La produzione si è spostata altrove ed è quindi impossibile per un designer indipendente creare dei capi che raggiungano il mercato. Questo scenario è fotografato dallo studio di McKinsey “At a crossroads: New York’s status as a global fashion capital“. L’incapacità di attrarre talenti e di creare un humus favorevole per farli crescere, rischia di lasciare la città orfana di menti creative nel mondo del fashion. D’altra parte l’industria della moda, soprattutto nel lusso, ha subito un forte consolidamento, guidato dai conglomerati europei: circa il 98% della crescita economica nel segmento del lusso delle aziende del fashion è controllata da sole quattro aziende con sede in Europa: Hermès, LVMH, Kering e Richemont. Questo significa che mancano anche spazi di lavoro in cui fare esperienza.
La moda sostenibile come occasione di rilancio
Lo scenario è profondamente cambiato rispetto a qualche anno fa e anche se New York ha l’ambizione di diventare la capitale della moda sostenibile, l’assenza della filiera produttiva rende di fatto impossibile raggiungere questo obiettivo. La California sta invece giocando bene le sue carte e non è un caso che provengano proprio dallo Stato della California le normative più innovative (e restrittive) sul fashion.
Il miglio quadrato del Garment District a Midtown un tempo ospitava un ecosistema completo di produttori, designer e fornitori. E’ qui che è nata la moda di massa, all’inizio del Novecento; è qui che si è iniziato a commercializzare i capi disegnati dagli stilisti francesi per renderli disponibili nei grandi magazzini. Poi la produzione dei capi si è spostata in Asia o è stata delocalizzata in altre zone e a New York è rimasta la capitale dello shopping.
“Gli Stati Uniti sognano la moda Made in USA“, raccontavo un paio d’anni fa in un articolo del blog, dove parlavo di nuove città lontane da New York che cercano di diventare luoghi di produzione tessile e abbigliamento. Stare a New York è diventato insostenibile economicamente per chi vuole creare un progetto nel settore e allora ci sono aree ex industriali, come quelle intorno a Detroit, che possono mettere a disposizioni spazi ampi e prezzi contenuti. Lì si stanno concentrando i creativi più interessanti, che cercano di fare un prodotto “Made in Usa”. Ma quell’obiettivo è ancora lontano.
Produrre moda negli Stati Uniti non è semplice, come racconta Rachel Slade nel suo libro “Making it in America”, che ho recensito qui.

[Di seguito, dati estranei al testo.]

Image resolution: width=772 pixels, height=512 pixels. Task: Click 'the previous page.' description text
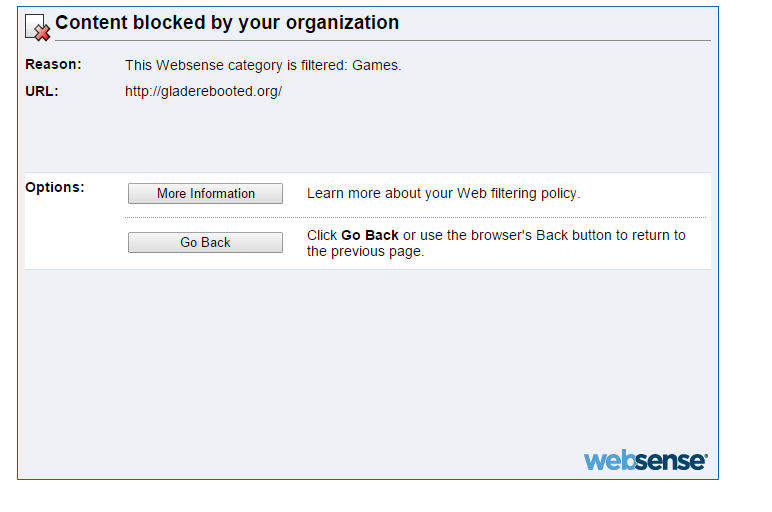(365, 252)
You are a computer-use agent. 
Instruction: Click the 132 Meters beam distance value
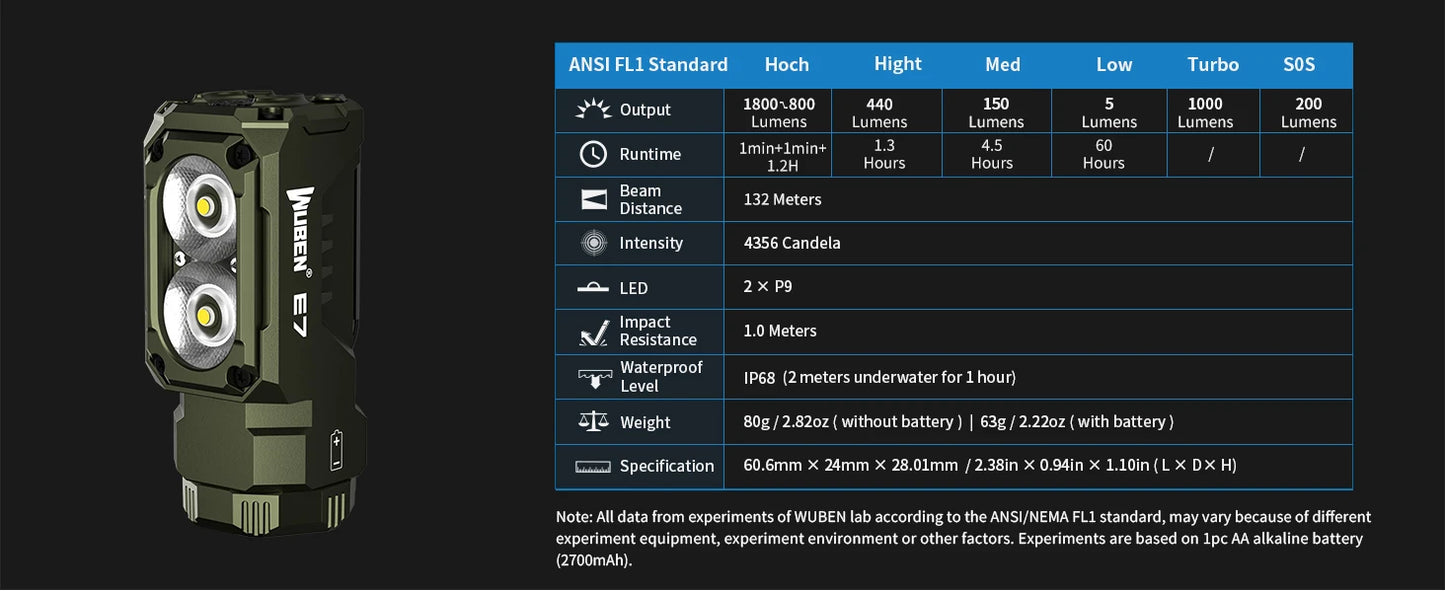click(x=782, y=199)
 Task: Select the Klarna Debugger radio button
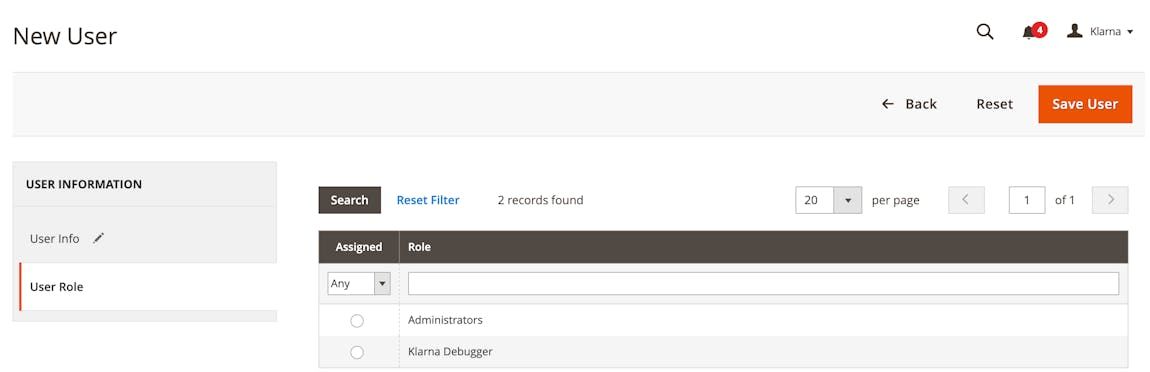click(x=357, y=352)
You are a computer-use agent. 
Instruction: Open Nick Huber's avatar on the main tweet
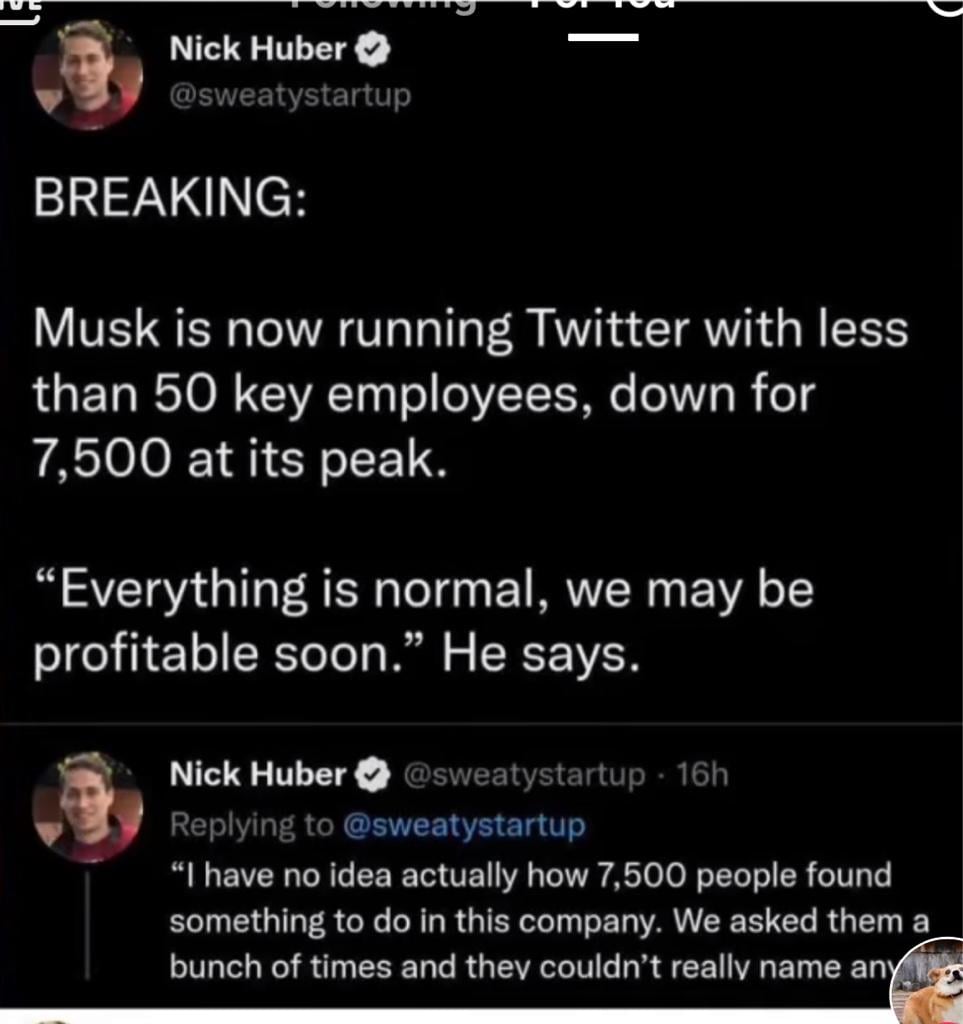coord(87,76)
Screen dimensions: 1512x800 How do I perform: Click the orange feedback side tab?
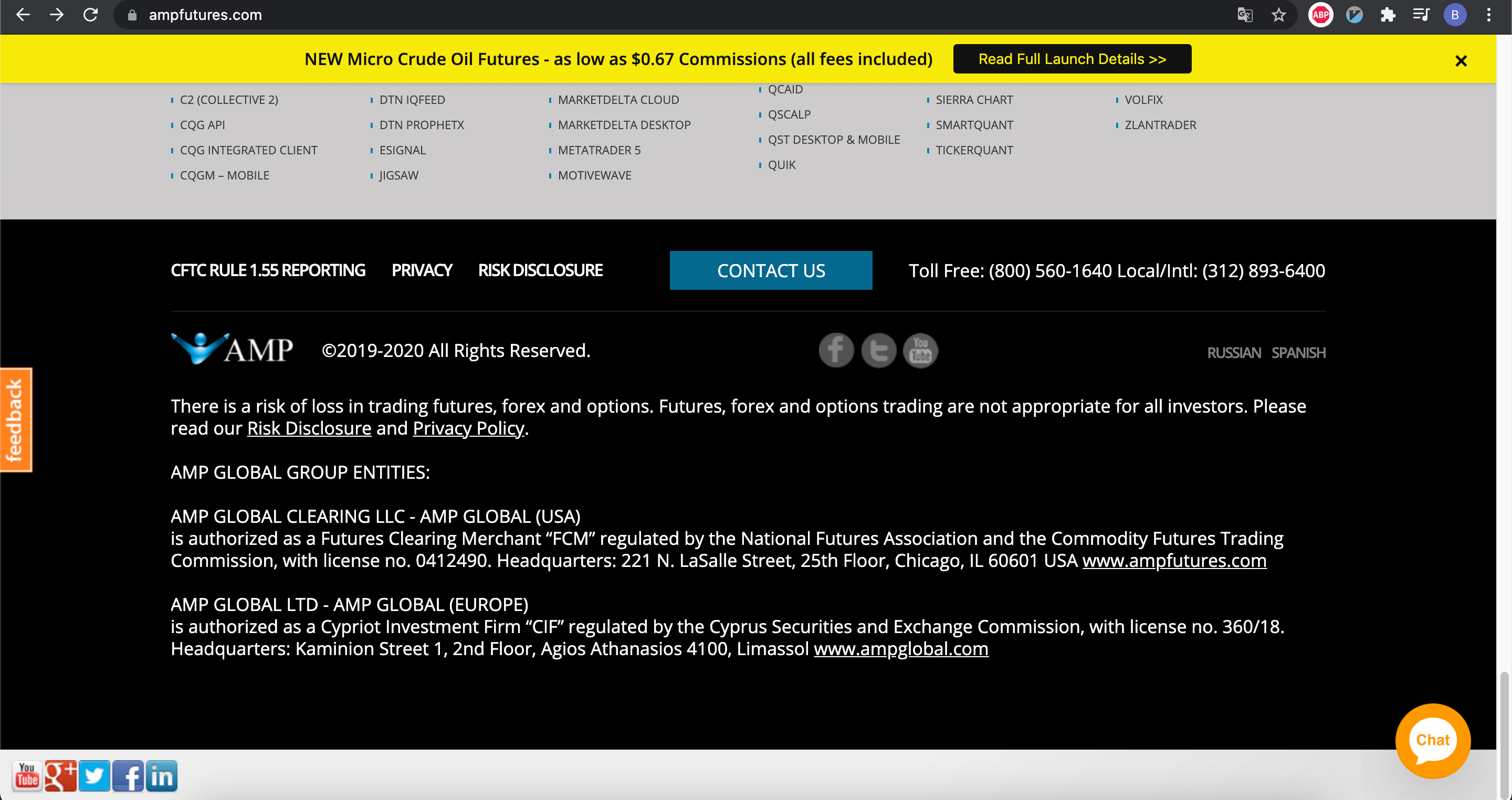coord(15,419)
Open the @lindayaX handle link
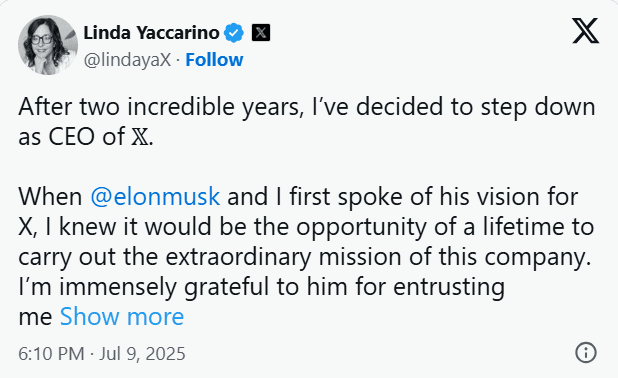618x378 pixels. pyautogui.click(x=127, y=60)
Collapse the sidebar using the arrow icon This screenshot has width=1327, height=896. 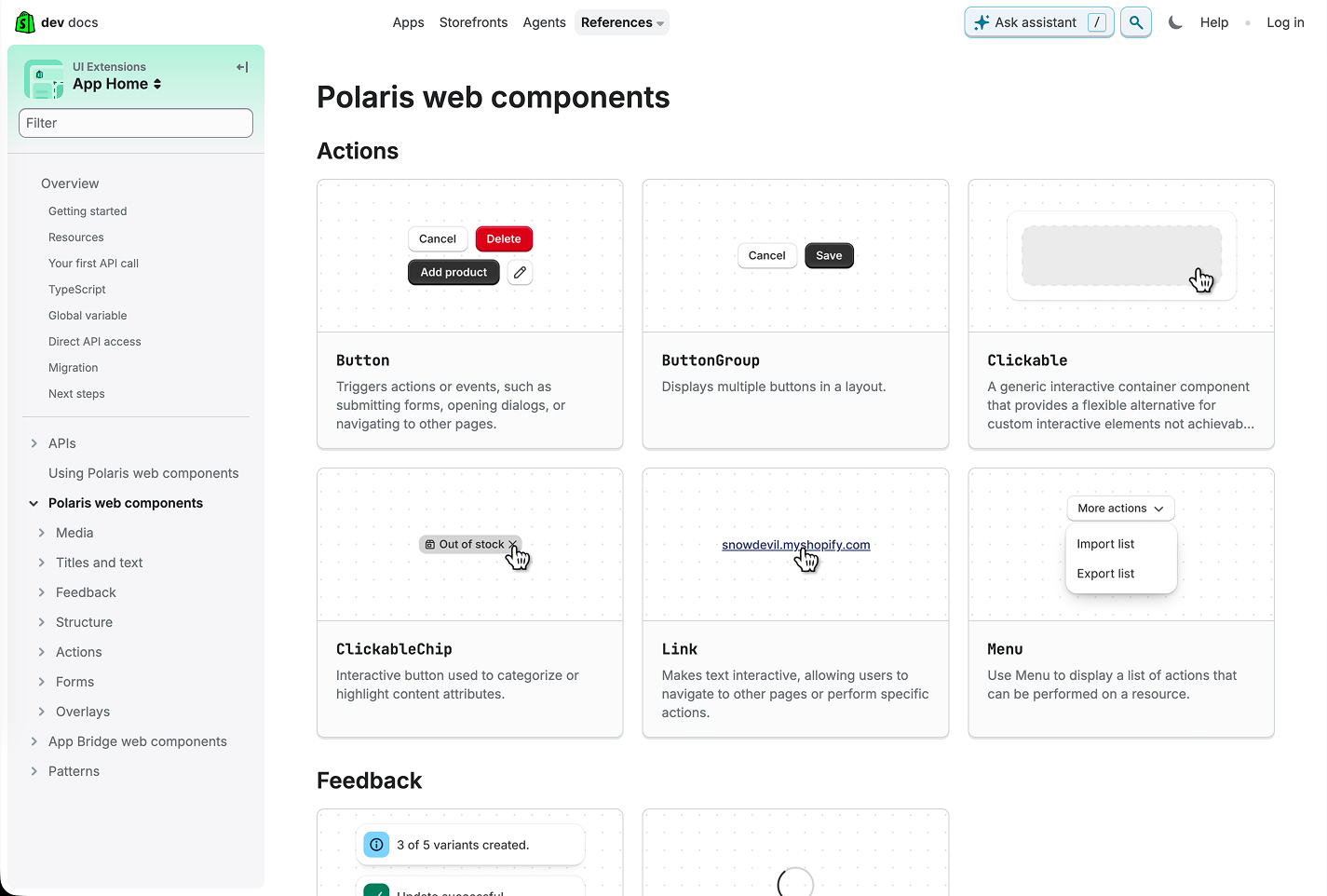pos(241,66)
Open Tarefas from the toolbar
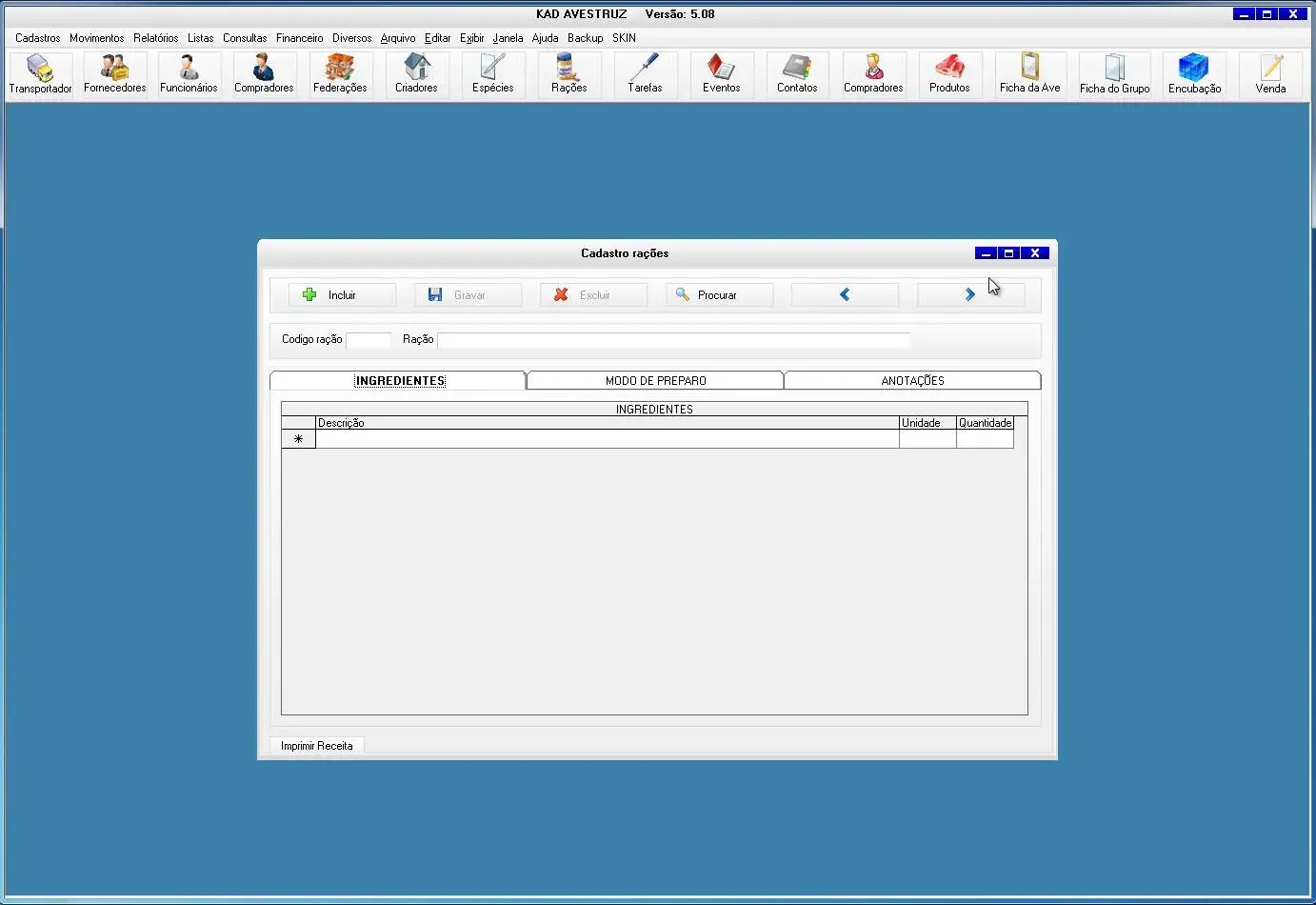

Con un territorio in gran parte agricolo, gli USA sono grandi produttori di cotone e stanno provando a coltivare la canapa in Texas, ma le filature e le tessiture sono quasi inesistenti, anche in quelle aree che per decenni hanno vissuto su questo settore, come ad esempio la Pennsylvania. Quel know how se n’è andato e adesso è complicato tornare a produrre, anche se gli americani ci stanno provando con investimenti importanti. La creatività si basa sulla sperimentazione e sulla possibilità di dare forma a un progetto: talento e produzione vanno di pari passo. Quando questo meccanismo si inceppa, non si riesce più a creare bellezza.